Another trend described by Whitford is “scaling out” instead of scaling up, also known as distributed manufacturing. Instead of running one 10,000 L batch, a company might opt to run five 2,000 L reactors in parallel.
Among values inherent in this flexibility, this minimizes the potential loss if one batch were to become contaminated or unusable for some other reason. Single-use systems also simplify geographic distribution of manufacturing capacity. To duplicate a facility in another location would require only purchase of the same devices and transfer of the process, whether to an adjacent building or another country.
Manufacturers of single-use devices are pursuing R&D to create new, cleaner materials for single-use products and new ways of producing these materials. For example, Paul Killian, Ph.D., senior scientist at EMD Millipore, described research under way on new methods for sterilizing single-use materials that would reduce the amount of leachables created. At present, most single-use systems are gamma-irradiated, a process that generates small oxygenated compounds that contribute to the leachables load.
Raising the ceiling for “large-scale” processing in single-use bioreactors from 1,000 L vessels to the new generation of 2,000 L vessels has expanded the utility of single-use systems for commercial-scale batch production. Sartorius Stedim Biotech plans to introduce a 2,000 L scale single-use bioreactor in 2013. Davy De Wilde, director of marketing for fermentation technologies for the company does not anticipate any volume increase beyond that.
“Improved cell strains, media, and process conditions have led over the past years to a significant increase in product yields per volume,” he says. “This enables the industry today to reach their required product volumes already at 1,000 L or 2,000 L scale, while previously required bioreactor volumes were up to five times higher.”
This is helping to drive uptake of single-use systems overall, according to Alison Rees-Manley, fermentation application specialist at Sartorius Stedim Biotech.

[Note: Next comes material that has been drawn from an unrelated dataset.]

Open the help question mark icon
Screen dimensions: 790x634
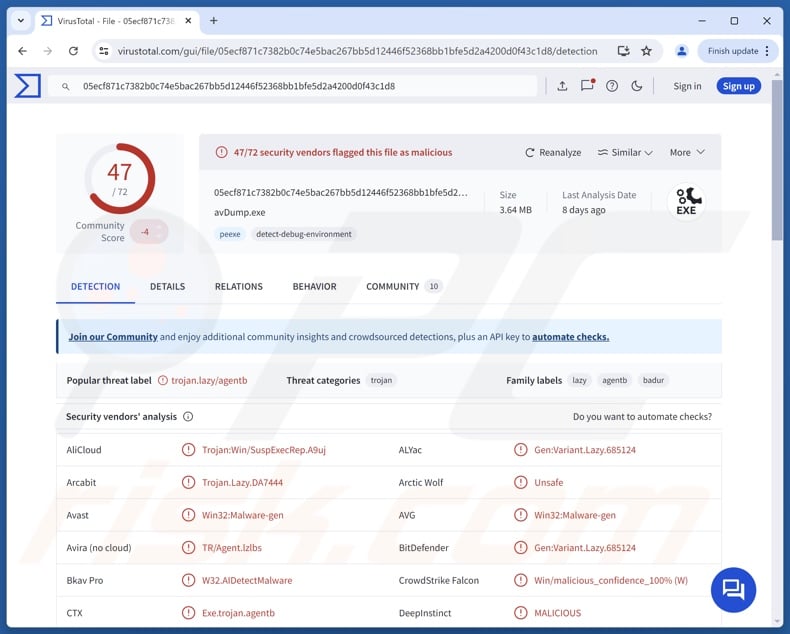[612, 86]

Other factors contributing to the increase in adoption of single-use bioreactors, in De Wilde’s view, are reduced cost of ownership and increased flexibility, thus allowing users to switch more easily between processes and to increase capacity rapidly due to reduced lead times and utility requirements.
User needs are a critical driver of technology and product development, and in response Sartorius Stedim Biotech plans to introduce a point-of-use integrity test for single-use bioreactor bags, beginning with a test for its bioreactors up to the 200 L system by the end of 2012 and shortly followed by tests for bags up to 1,000 L.